История пятая. Про 35 минут для семи человек

Однажды я познакомился с Евгением Ибрагимовым, он режиссер. С ним я сделал моноспектакль «Дон Кихот. Послевкусие». Мы поехали в Звенигород, пошли в заброшенный парк, там в парке 24/7 он мне давал задания, и это был для меня какой-то другой мир. У меня была своя задумка, у него своя. Я в то время фанател от «Снежного шоу». Это был для меня идеал: два часа без слов – и все понятно. Всех устраивает, что там ничего не понятно, но много эмоций. Много эмоций – это ведь много мыслей, а из-за мыслей возникает свой спектакль. Мне захотелось так же. Такой же ключик. Я ему сказал: «Давайте делать без слов».

Стали делать этюды. С первых дней приходили люди, смотрели. А у Ибрагимова такой же принцип, как у Полунина. Художники, музыканты, артисты – все варятся, обсуждают, подкидывают идеи. Даже человек не из профессии приходит, рассказывает что-то. И из этих идей строится целый мир, спектакль. Наш «Дон Кихот» мне понравился: 35 минут для семи человек в полной темноте. Без слов. Я подумал: «Вот спектакль, который всем нравится». Потом пришли друзья, зрители. Шепотом: «Куда мы попали? Это что?» – «Вот Дон Кихот, он такой» – «А где Дон Кихот?». У нас же не было кукол. Кому-то нравилось, кто-то принимал правила, что может быть такой театр, а кто-то не понимал, думал, что сейчас будут слова. И я понял, почему такое разнообразие в театре – это для того, чтобы у каждого человека было, куда прийти на спектакль. Чтобы каждый человек нашел для себя свой театр. Если вам близко то, что вы увидите, я буду очень рад, что я нашел своего зрителя, единомышленника, едино-исследователя. 

История шестая. Про подростков и Хармса

Произошел этот Дон Кихот, и я думаю: «Такой театр кукол мне понравился». А что же есть подобного в России? Ничего нет. Что же за границей есть? Мало. Думал (это несколько лет назад было), где у нас есть такие современные лаборатории, чтобы современные тексты. Нет таких. «Хорошо, – подумал я. – Как же мне учиться? А пойду-ка я к детям, буду их учить и сам учиться». И я пошел в школу, набрал карапузов, стал с ними из предметов делать кукол.
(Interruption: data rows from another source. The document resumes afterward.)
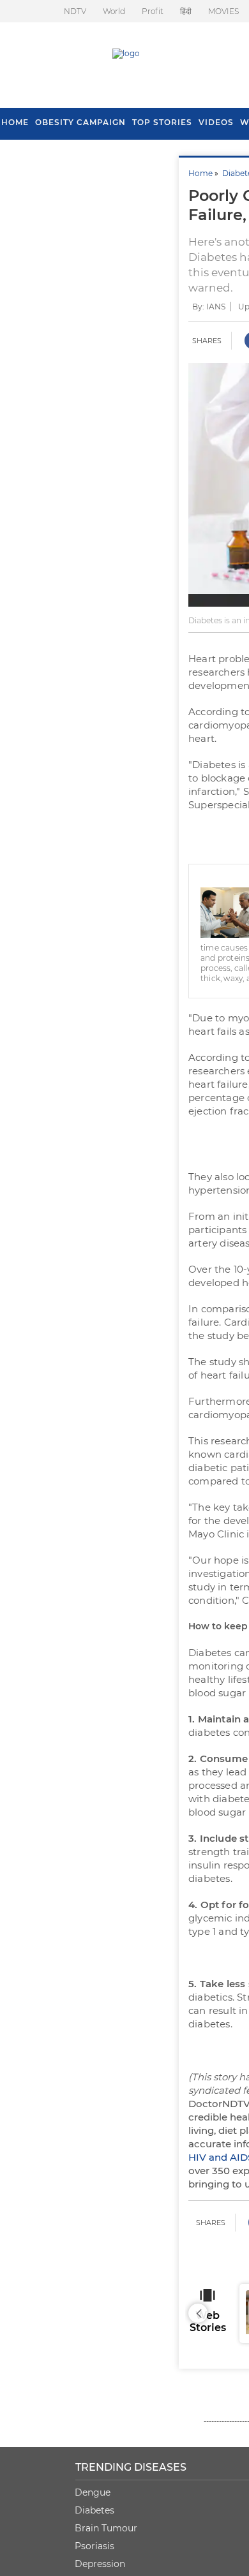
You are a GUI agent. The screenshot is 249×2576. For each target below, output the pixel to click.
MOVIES (223, 11)
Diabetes (94, 2510)
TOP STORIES (162, 122)
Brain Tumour (106, 2528)
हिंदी (186, 11)
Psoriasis (94, 2546)
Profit (152, 11)
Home (200, 173)
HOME (15, 122)
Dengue (92, 2492)
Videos (216, 122)
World (114, 11)
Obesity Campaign (80, 122)
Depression (100, 2564)
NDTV (75, 11)
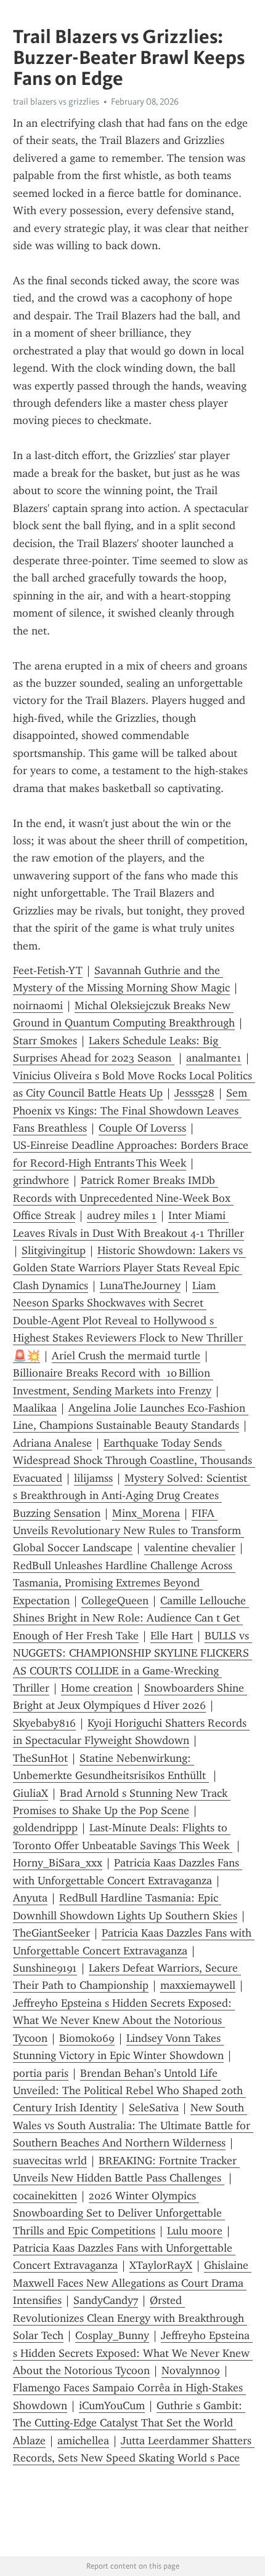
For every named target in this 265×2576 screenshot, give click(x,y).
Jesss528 (194, 1093)
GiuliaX (30, 1793)
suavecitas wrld (50, 2160)
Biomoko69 (87, 2038)
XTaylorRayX (160, 2265)
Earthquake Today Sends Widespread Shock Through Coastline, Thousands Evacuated (134, 1460)
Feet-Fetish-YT (48, 970)
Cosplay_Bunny (112, 2335)
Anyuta (30, 1898)
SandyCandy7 (105, 2300)
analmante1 (214, 1058)
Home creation (96, 1688)
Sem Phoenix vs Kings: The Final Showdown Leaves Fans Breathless (131, 1110)
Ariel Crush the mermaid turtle (126, 1355)
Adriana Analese (52, 1443)
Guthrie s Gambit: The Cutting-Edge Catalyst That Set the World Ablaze (129, 2423)
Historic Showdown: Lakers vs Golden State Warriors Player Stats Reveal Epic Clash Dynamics (129, 1268)
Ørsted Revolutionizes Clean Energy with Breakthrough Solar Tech (130, 2318)
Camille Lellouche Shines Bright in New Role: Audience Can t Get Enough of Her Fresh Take (131, 1618)
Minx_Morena (146, 1513)
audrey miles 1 (122, 1215)
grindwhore (41, 1180)
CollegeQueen (115, 1600)
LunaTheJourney (140, 1285)
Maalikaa (35, 1408)
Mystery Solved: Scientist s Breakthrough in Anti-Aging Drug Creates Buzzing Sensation (131, 1495)
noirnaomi (38, 1005)
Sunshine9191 (45, 1968)
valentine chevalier (189, 1547)
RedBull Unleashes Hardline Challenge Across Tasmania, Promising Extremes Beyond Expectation (124, 1583)
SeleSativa (154, 2107)
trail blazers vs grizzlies (56, 101)
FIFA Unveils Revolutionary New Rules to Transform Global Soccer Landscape (128, 1530)
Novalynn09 (190, 2370)
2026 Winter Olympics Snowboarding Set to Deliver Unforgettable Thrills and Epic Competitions (119, 2213)
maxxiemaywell (197, 1985)
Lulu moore (194, 2231)
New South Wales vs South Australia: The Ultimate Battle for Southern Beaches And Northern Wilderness (133, 2125)
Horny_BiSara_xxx (57, 1863)
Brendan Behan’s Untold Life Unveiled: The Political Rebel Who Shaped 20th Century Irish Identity (129, 2090)
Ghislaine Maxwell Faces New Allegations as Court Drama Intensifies (132, 2282)
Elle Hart (171, 1635)
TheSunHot (40, 1758)
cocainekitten (45, 2195)
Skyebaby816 (44, 1723)
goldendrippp (45, 1827)
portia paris (40, 2073)
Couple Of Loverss (142, 1128)
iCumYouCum (112, 2405)
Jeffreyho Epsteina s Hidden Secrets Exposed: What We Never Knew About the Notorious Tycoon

Потом пошел к подросткам. Первая тема была – Хармс. Никто не чувствует Хармса лучше подростков. Я давал задания детям, они приносили их мне, я разбирал. Меня ничего не делает таким счастливым, как просто сидеть и репетировать, вся эта педагогическая деятельность, режиссерская деятельность. Мы с ними сочиняли этюды, из этюдов сделали 15-минутный спектакль. Ничего не снято, но было здорово. Поверьте мне на слово. 

История седьмая. Про предмет

Само появление предмета на сцене – это событие. Но самое интересное, когда предмет начинает двигаться. 

Движение предмета – это событие. 

Когда предмет начинает думать, размышлять, где друг, где враг, куда идти – это целый процесс. 

А тут еще рука. Это очень важное событие для предмета. Как только мы прикасаемся к предмету, он становится частью нас. Я отодвинул руку – умер предмет. Дотронулся – живой. Это так элементарно и так круто, на самом деле. 

Мы учимся испытывать к предметам эмпатию. Предполагать, что, если бы предмет был живой, как бы он дышал. Каждый предмет будет двигаться по-своему, думать по-своему, и у каждого человека он будет другой. Из того, как он двигается, возникает его характер, понятно, как он смотрит, как делает первый шаг. И так далее… Целый мир. 
А когда встречаются два предмета, между ними происходит какая-то история. Железо и стекло – уже опасно, конфликт. Терка и сыр. 

Самое интересное – это найти то, что предмету нравится. Вот, деревянные ложки стучат. Ложкам нравится, что они делают? Ведь они созданы специально для того, чтобы на них играли. Ложкам нравится их работа и, если лишить их функции, это для них – катастрофа. Терка создана, чтобы натирать сыр. Она мечтает работать в ресторане, а работает в забегаловке. И конфликт был бы в том, что она среди золотых предметов – такая простая. Все. «Гадкий утенок» готов. Тень может быть предметом? Комната может быть предметом? Здание может быть предметом? Для меня может все. Даже человек может быть предметом.

История восьмая. Про Студию в ГАЦТК им. С. Образцова 

Спектакль – это поле для того, чтобы воображать, поле для фантазии. Для меня хорошо, когда мы не говорим, что вот это – стул, это Достоевский, и у него все плохо. Нет. Мне интересно, чтобы люди догадывались, думали, воображали. Смотря, как это можно преподать. Имея все эти данные, такую основу, мы этим и будем заниматься. На этом курсе мы будем сочинять много этюдов, говорить о современном искусстве, заниматься импровизацией и актерским мастерством, все совмещать, музыка, ритмика. Чтобы вы понимали, что искусство состоит из одних и тех же знаний, структура одна.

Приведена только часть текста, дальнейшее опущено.